Hayashi smiled: “I’m ... sometimes a Buddha.” Then he added, “Human beings are very, very weak. You might be fine, and then all of a sudden, bad memories and thoughts disrupt you. That’s why we have to keep practicing.”
I asked him what things keep him from being a 24/7 Buddha. He thought about it for a few seconds and answered, “Traffic. You know, L.A. has a lot of bad drivers.” I instantly liked him.
Good religious discipline is not enough—they still feel the need to beg their gods for help.
Hayashi was born to a family of Buddhist priests at a temple in Kyushu, Japan, which meant he grew up to the chants of sutras and the dongs of bells and the glow of incense. He used to think the temple life was “so boring, not cool”—but one day realized that just like how the son of a professional baseball player would be batting balls since young, he had been developing the skills for priesthood early in his life: “So why not use this benefit and do bigger things as a priest?”
After graduating college, Hayashi attended the Koyasan Shingon school in Mount Koya, a UNESCO-designated mountain where his sect’s world headquarters reside, and where Buddhist activities date way back to AD 819. Now 33 years old, Hayashi helps perform rituals and ceremonies, preaches sermons, and prays blessings for his congregation here in L.A. Whenever he’s stressed or mad or anxious, he straightens his posture, practices deep breathing, meditates on some mantras, and tries to will away the negativities inside him. When parishioners come to him with troubles, that’s what Hayashi coaches them to do as well, and some come back and tell him they feel better.
Most nominal Buddhists fail to keep up with that kind of devotion, so they create shortcuts to blessings: Some temples hold large, wooden prayer wheels that contain Buddhist scriptures (sutra), and when parishioners turn the device, the belief is that they earn the same merit as having read all the sutras in the wheel. While visiting a temple in Kamakura, Japan, I watched streams of people turn that prayer wheel as they passed by, some turning it twice for good measure. Yet even that is not enough to reassure believers, it seems: At every temple, people purchase incense and candles and amulets that promise all sorts of blessings: perfect health, good pregnancy, family happiness, success in ambition, good luck. Good religious discipline is not enough—they still feel the need to beg their gods for help.
From all my interactions with Buddhists, Muslims, Hindus, and Jews, I see a common thread between these religions and Christianity: We all acknowledge that the world is broken, full of suffering and sins and injustice. We also believe in the possibility of goodness, justice, salvation—but we diverge on how to get there. For Hayashi, the more he embraced his religion, the harder he tries to liberate himself from the toils of the world through works and willpower.

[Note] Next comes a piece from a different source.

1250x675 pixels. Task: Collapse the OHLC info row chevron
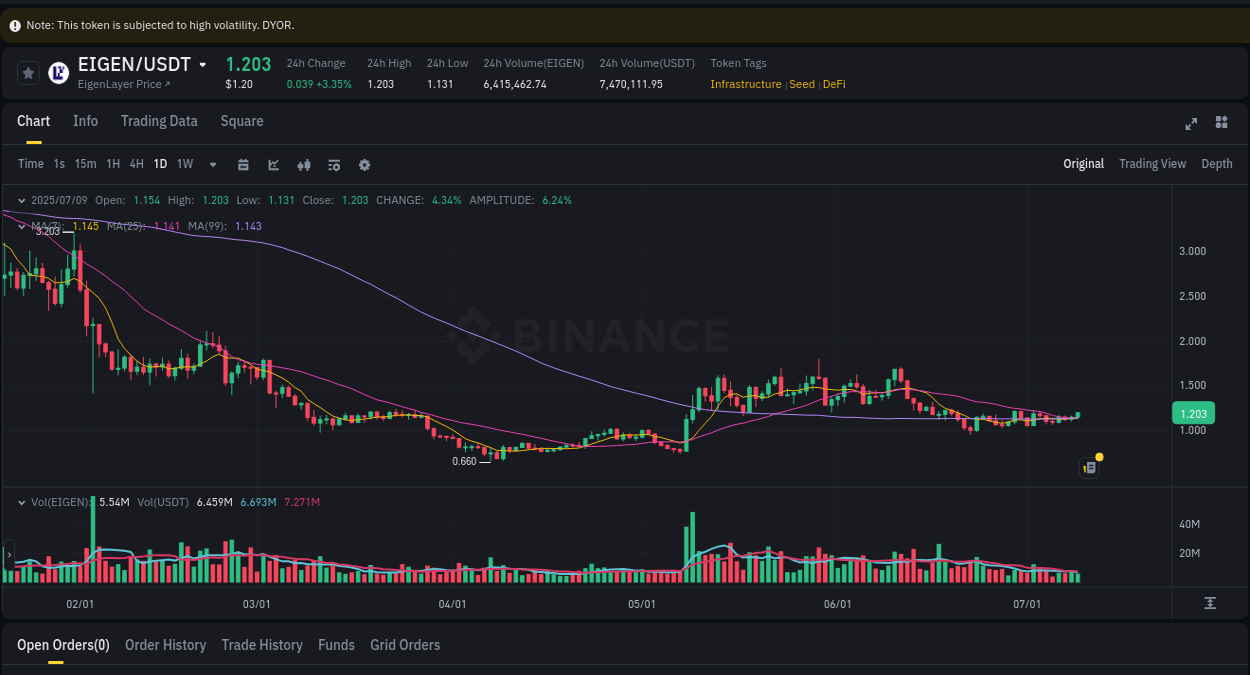[x=21, y=200]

As a 30-year-old, I am close to Hayashi’s age and like him, I grew up in a clergy home and spent most of childhood years in church services, youth retreats, and prayer groups. I too thought this life was “so boring, not cool,” and resented having to spend so many weekends and weekday evenings in church when I’d rather be playing Power Rangers with my friends. But unlike Hayashi, the more I mature in my faith, the more profoundly I understand the truth of Ephesians 2:8-9: “For by grace you have been saved through faith; and that not of yourselves, it is the gift of God; not as a result of works, so that no one may boast.”

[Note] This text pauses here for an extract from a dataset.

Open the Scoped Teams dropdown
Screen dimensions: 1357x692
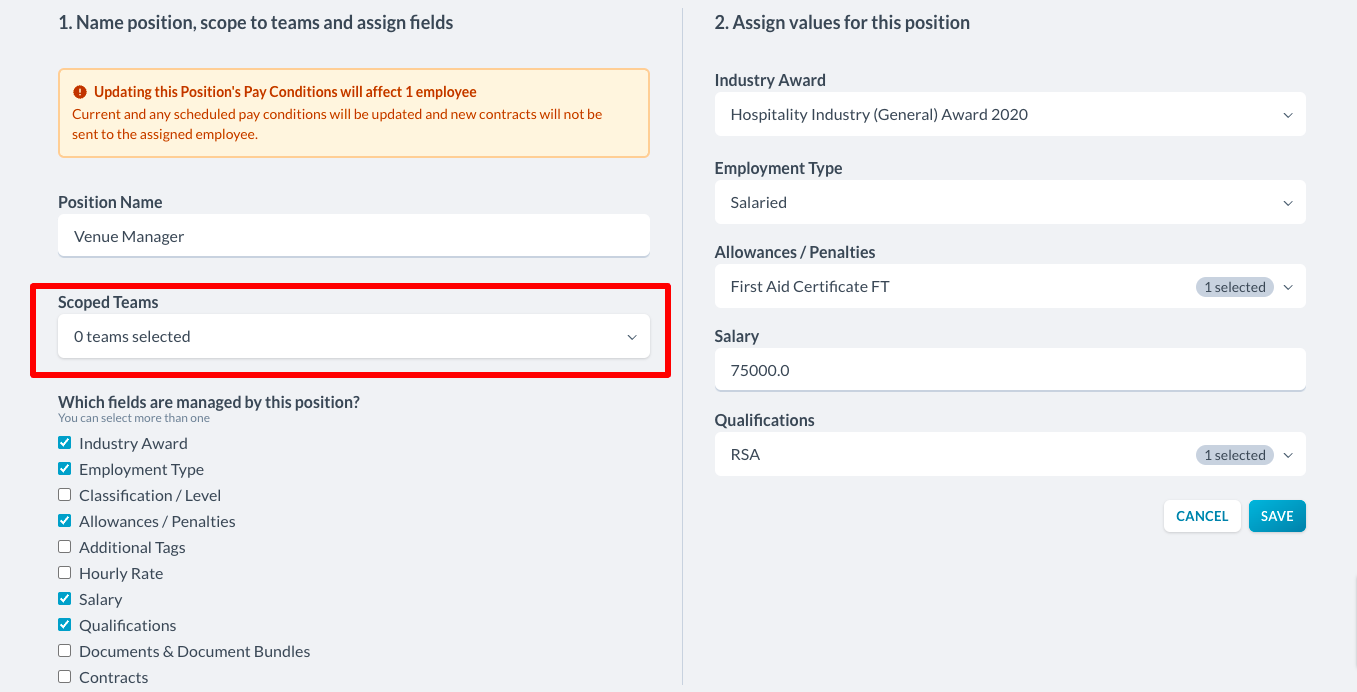pyautogui.click(x=354, y=337)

I thought of my Singaporean best friend Jingwen and her grandmother again. When her grandmother died a few years back, Jingwen mourned harder than the rest of her family, because she doesn’t know if her grandmother ever professed faith in Christ, doesn’t know where her soul is now. Jingwen is still currently the only Christian in her family, and as she prays for her family’s salvation, she wonders: “Why me? Why did God pick me out from a family of Buddhists?” Yet because the reason for that gift is still a great mystery, she cannot ever boast of her salvation.